═════ Dataset records
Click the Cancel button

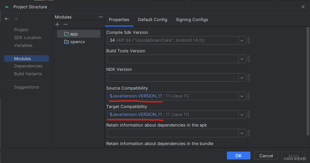tap(266, 155)
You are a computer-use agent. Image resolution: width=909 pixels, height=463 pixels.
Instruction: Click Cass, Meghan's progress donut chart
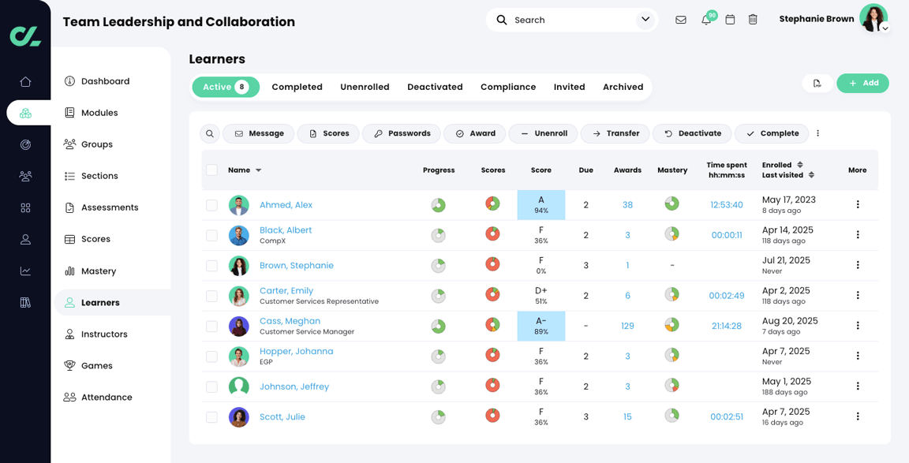click(x=439, y=325)
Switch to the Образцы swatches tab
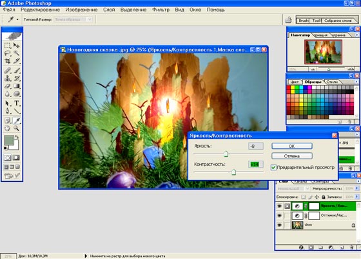This screenshot has height=259, width=361. pos(313,82)
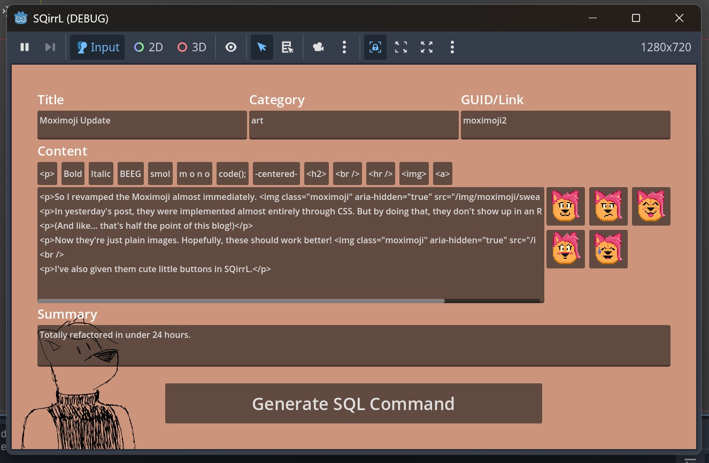709x463 pixels.
Task: Switch to the 3D view tab
Action: [191, 47]
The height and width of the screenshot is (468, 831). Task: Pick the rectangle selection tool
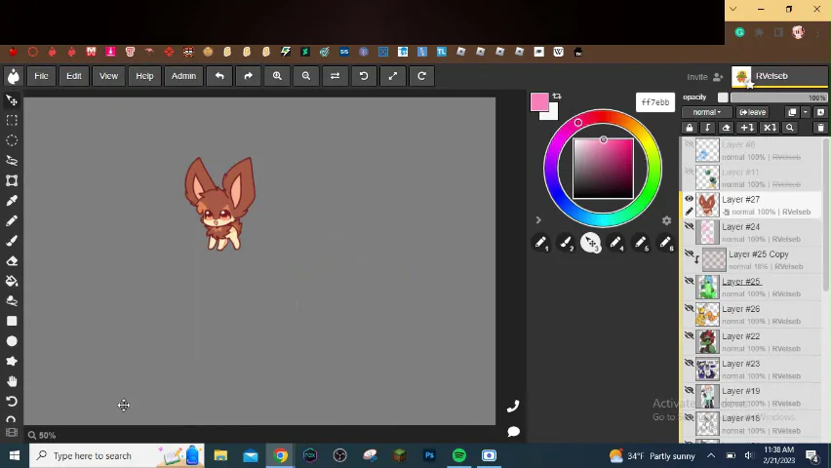[x=12, y=120]
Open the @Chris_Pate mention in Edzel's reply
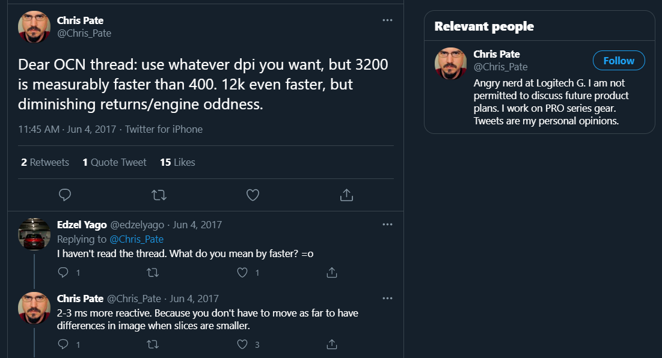Viewport: 662px width, 358px height. tap(136, 239)
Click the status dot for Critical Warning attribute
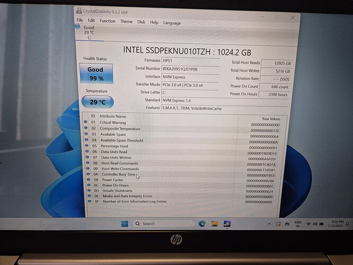The height and width of the screenshot is (265, 353). pos(86,122)
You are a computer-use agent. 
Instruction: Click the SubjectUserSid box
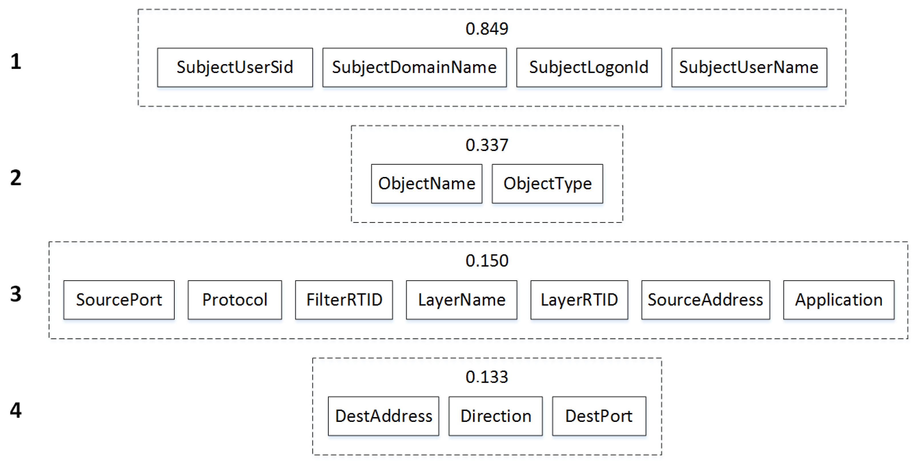(x=235, y=67)
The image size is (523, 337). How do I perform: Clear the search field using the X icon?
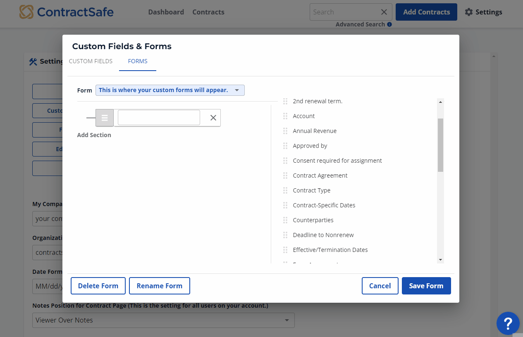pyautogui.click(x=384, y=12)
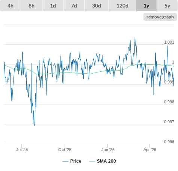Click the Jul '25 axis label
The height and width of the screenshot is (171, 178).
pyautogui.click(x=22, y=150)
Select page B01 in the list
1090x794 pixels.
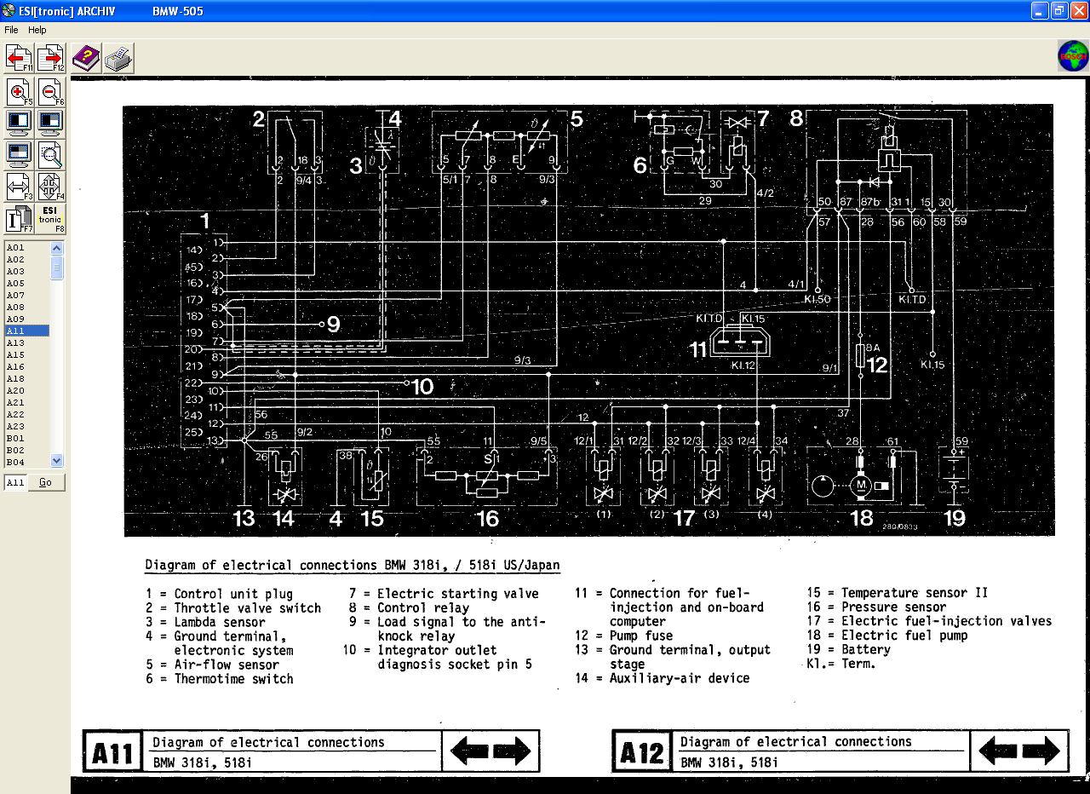[x=16, y=439]
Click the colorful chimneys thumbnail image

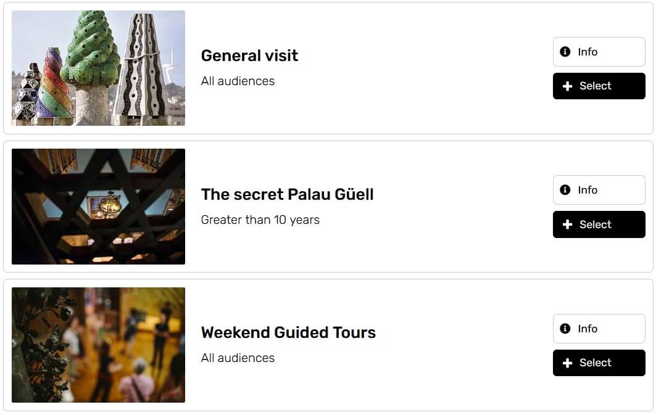point(98,68)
══════════
Copy out the lines of every item word for word, leaving out the pictures.

- [Answer to this task]:
Click the Cancel button

tap(266, 155)
You are a computer-use agent. Image resolution: width=909 pixels, height=463 pixels.
Instruction: Click Cass, Meghan's progress donut chart
click(x=439, y=325)
Switch to the Образцы swatches tab
This screenshot has height=259, width=361. pos(313,82)
709x463 pixels.
Task: Switch to the 3D view tab
Action: [191, 47]
The height and width of the screenshot is (468, 831). Task: Pick the rectangle selection tool
[x=12, y=120]
Open the @Chris_Pate mention in Edzel's reply
Viewport: 662px width, 358px height. tap(136, 239)
Click the status dot for Critical Warning attribute
The height and width of the screenshot is (265, 353). pos(86,122)
You are a computer-use agent. 
Instruction: Click the SubjectUserSid box
(x=235, y=67)
The image size is (523, 337). How do I perform: Clear the search field using the X icon?
pyautogui.click(x=384, y=12)
Click the Jul '25 axis label
The height and width of the screenshot is (171, 178).
pyautogui.click(x=22, y=150)
Select page B01 in the list
1090x794 pixels.
[x=16, y=439]
Click the colorful chimneys thumbnail image

point(98,68)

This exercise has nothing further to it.